По РОБЕРТО НОРИТОМИ*
Размышления о фильме режиссера Цзя Цзя Чжанке
Работа Цзя Цзя Чжанке, как хорошо известно, открывает двери для широкого спектра чтений о современном Китае, особенно тех, которые сосредоточены на энергичной экономической модернизации и ее социальных и экологических последствиях. С Унесенный приливами (2024) это становится ещё более акцентированным, ведь это своего рода необычная антология пути режиссёра.
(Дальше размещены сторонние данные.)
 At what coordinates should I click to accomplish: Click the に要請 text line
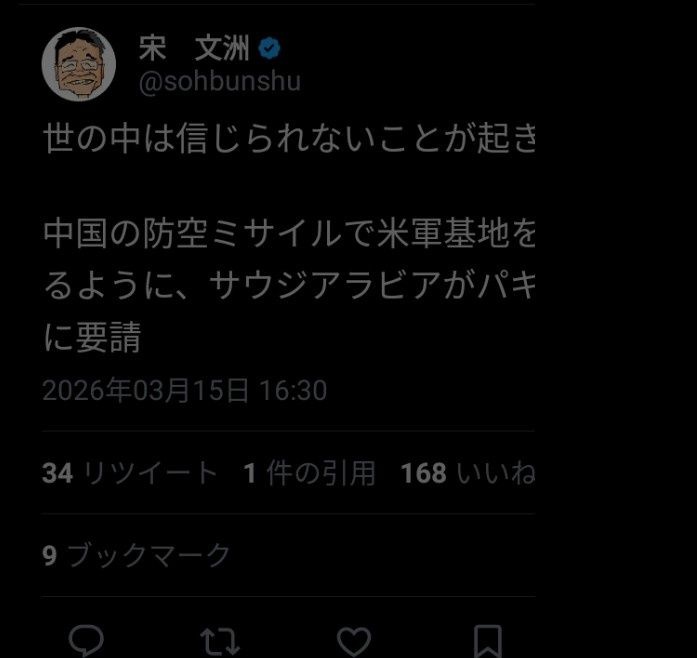pos(92,337)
Здесь неуместно обсуждать, был ли это результат удобного трюка, позволяющего обойти период пандемии, но факт заключается в том, что фильм в значительной степени состоял из остатков предыдущего производства и был связан с более коротким драматическим фрагментом, снятым как заключительная часть, чтобы завершить отделку. Цзя Чжанкэ начал свою фильмографию с начала 2000-х годов, охватывая визуальный материал, от художественного до документального, что совпадает с периодом колоссального скачка Китая в экономической и технологической сфере, с момента вступления во Всемирную торговую организацию в 2001 году до консолидации в качестве власть на мировом рынке.
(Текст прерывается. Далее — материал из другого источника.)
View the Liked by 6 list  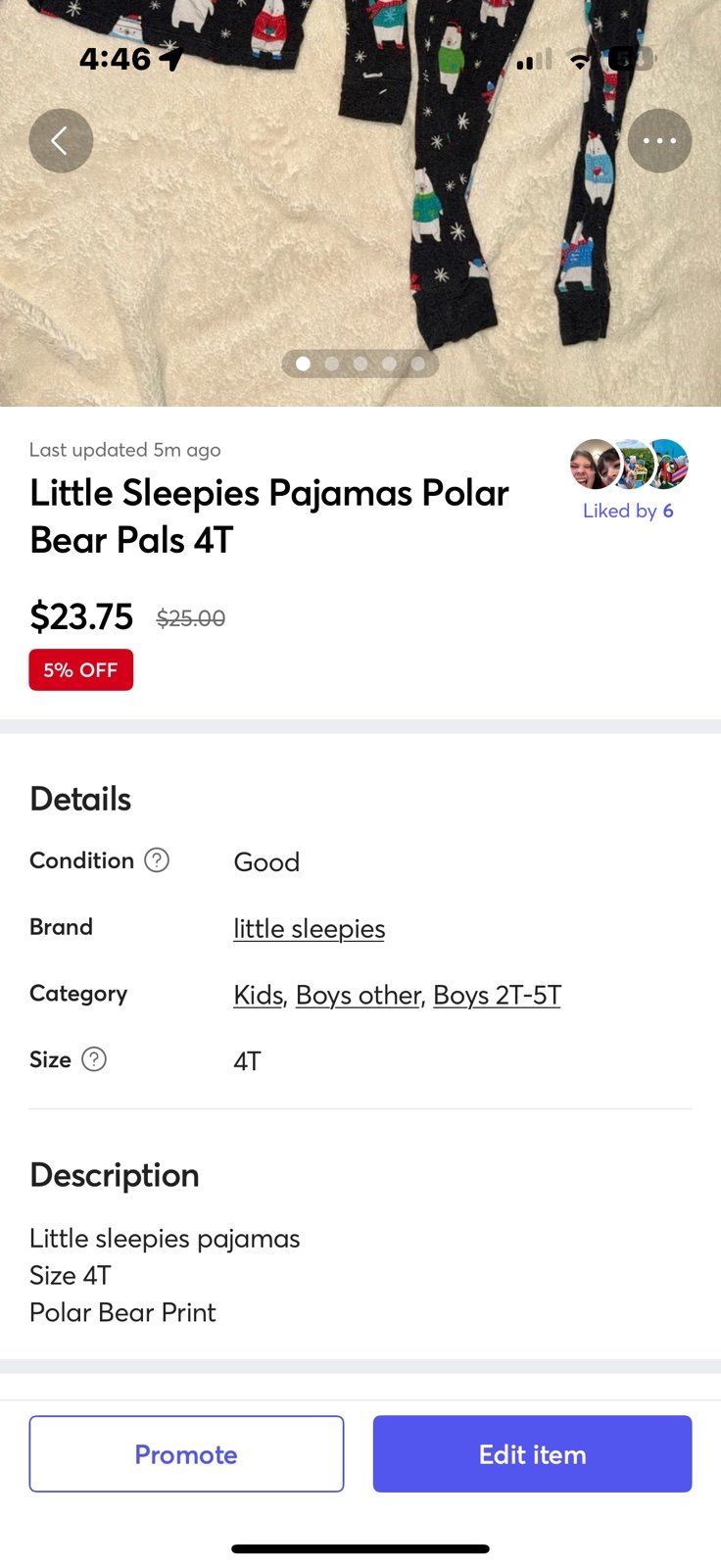pyautogui.click(x=628, y=511)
Таким образом, кинематографический синтез слился с историческим и превратился в эпопею о недавнем Китае. В качестве диегетического балласта для создания повествовательной ткани Цзя Чжанке воспользовался этим репертуаром образов, сценами с двумя повторяющимися персонажами (и исполнителями), поскольку Неизвестные удовольствия (2002), Цяоцяо и Го Бинь, и задумал злоключения пары из города Да Тун, столь же повторяющегося региона, на протяжении двадцати лет.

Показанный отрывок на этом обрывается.